# Making Sense of Logarithmic Loss

Logarithmic Loss, or simply Log Loss, is a classification loss function often used as an evaluation metric in Kaggle competitions. Since success in these competitions hinges on effectively minimising the Log Loss, it makes sense to have some understanding of how this metric is calculated and how it should be interpreted.

Log Loss quantifies the accuracy of a classifier by penalising false classifications. Minimising the Log Loss is basically equivalent to maximising the accuracy of the classifier, but there is a subtle twist which we’ll get to in a moment.

In order to calculate Log Loss the classifier must assign a probability to each class rather than simply yielding the most likely class. Mathematically Log Loss is defined as

$$ - \frac{1}{N} \sum_{i=1}^N \sum_{j=1}^M y_{ij} \log \, p_{ij} $$

where N is the number of samples or instances, M is the number of possible labels, \(y_{ij}\) is a binary indicator of whether or not label j is the correct classification for instance i, and \(p_{ij}\) is the model probability of assigning label j to instance i. A perfect classifier would have a Log Loss of precisely zero. Less ideal classifiers have progressively larger values of Log Loss. If there are only two classes then the expression above simplifies to

$$ - \frac{1}{N} \sum_{i=1}^N [y_{i} \log \, p_{i} + (1 - y_{i}) \log \, (1 - p_{i})].$$

Note that for each instance only the term for the correct class actually contributes to the sum.

## Log Loss Function

Let’s consider a simple implementation of a Log Loss function:

```
LogLossBinary = function(actual, predicted, eps = 1e-15) {
predicted = pmin(pmax(predicted, eps), 1-eps)
- (sum(actual * log(predicted) + (1 - actual) * log(1 - predicted))) / length(actual)
}
```

Suppose that we are training a binary classifier and consider an instance which is known to belong to the target class. We’ll have a look at the effect of various predictions for class membership probability.

```
> LogLossBinary(1, c(0.5))
[1] 0.69315
> LogLossBinary(1, c(0.9))
[1] 0.10536
> LogLossBinary(1, c(0.1))
[1] 2.3026
```

In the first case the classification is neutral: it assigns equal probability to both classes, resulting in a Log Loss of 0.69315. In the second case the classifier is relatively confident in the first class. Since this is the correct classification the Log Loss is reduced to 0.10536. The third case is an equally confident classification, but this time for the wrong class. The resulting Log Loss escalates to 2.3026. Relative to the neutral classification, being confident in the wrong class resulted in a far greater change in Log Loss. Obviously the amount by which Log Loss can decrease is constrained, while increases are unbounded.

## Looking Closer

Let’s take a closer look at this relationship. The plot below shows the Log Loss contribution from a single positive instance where the predicted probability ranges from 0 (the completely wrong prediction) to 1 (the correct prediction). It’s apparent from the gentle downward slope towards the right that the Log Loss gradually declines as the predicted probability improves. Moving in the opposite direction though, the Log Loss ramps up very rapidly as the predicted probability approaches 0. That’s the twist I mentioned earlier.

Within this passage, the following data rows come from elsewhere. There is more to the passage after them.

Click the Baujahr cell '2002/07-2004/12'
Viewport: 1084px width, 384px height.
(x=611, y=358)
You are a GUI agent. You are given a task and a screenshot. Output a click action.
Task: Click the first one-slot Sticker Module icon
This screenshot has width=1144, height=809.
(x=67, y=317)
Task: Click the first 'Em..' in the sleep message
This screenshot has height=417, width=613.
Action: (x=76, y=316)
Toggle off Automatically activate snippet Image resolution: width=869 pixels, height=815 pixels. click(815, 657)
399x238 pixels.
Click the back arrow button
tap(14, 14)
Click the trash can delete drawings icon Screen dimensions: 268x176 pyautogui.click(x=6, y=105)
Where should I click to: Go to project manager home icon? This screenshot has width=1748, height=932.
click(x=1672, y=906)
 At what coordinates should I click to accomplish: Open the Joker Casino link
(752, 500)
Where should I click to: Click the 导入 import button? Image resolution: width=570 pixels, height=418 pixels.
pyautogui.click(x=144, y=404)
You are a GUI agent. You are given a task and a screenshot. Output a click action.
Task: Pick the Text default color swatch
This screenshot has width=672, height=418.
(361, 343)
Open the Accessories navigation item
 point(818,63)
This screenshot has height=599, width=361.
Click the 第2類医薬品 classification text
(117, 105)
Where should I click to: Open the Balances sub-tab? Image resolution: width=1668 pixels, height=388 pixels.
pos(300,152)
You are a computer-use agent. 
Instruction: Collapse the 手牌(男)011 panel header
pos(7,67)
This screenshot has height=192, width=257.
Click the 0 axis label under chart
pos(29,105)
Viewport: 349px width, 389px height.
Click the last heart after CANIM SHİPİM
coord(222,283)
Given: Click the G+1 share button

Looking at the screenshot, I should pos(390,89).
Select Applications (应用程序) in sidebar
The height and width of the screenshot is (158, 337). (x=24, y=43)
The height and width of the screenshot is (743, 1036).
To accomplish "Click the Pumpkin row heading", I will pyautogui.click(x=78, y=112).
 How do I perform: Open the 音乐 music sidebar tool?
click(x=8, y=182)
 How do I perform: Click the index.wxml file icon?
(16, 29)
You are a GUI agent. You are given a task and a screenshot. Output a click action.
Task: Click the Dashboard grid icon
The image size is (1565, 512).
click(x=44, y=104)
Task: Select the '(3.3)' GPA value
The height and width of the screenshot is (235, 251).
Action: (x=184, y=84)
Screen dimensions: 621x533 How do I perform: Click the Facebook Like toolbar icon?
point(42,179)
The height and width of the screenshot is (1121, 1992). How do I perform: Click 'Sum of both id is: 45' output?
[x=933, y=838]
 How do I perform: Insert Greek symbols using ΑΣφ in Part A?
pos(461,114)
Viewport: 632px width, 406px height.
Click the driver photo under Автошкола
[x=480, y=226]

Log Loss heavily penalises classifiers that are confident about an incorrect classification. For example, if for a particular observation, the classifier assigns a very small probability to the correct class then the corresponding contribution to the Log Loss will be very large indeed. Naturally this is going to have a significant impact on the overall Log Loss for the classifier. The bottom line is that it’s better to be somewhat wrong than emphatically wrong. Of course it’s always better to be completely right, but that is seldom achievable in practice! There are at least two approaches to dealing with poor classifications:

- Examine the problematic observations relative to the full data set. Are they simply outliers? In this case, remove them from the data and re-train the classifier.
- Consider smoothing the predicted probabilities using, for example, Laplace Smoothing. This will result in a less “certain” classifier and might improve the overall Log Loss.

## Code Support for Log Loss

Using Log Loss in your models is relatively simple. XGBoost has `logloss`

and `mlogloss`

options for the `eval_metric`

parameter, which allow you to optimise your model with respect to binary and multiclass Log Loss respectively. Both metrics are available in caret’s `train()`

function as well. The Metrics package also implements a number of Machine Learning metrics including Log Loss.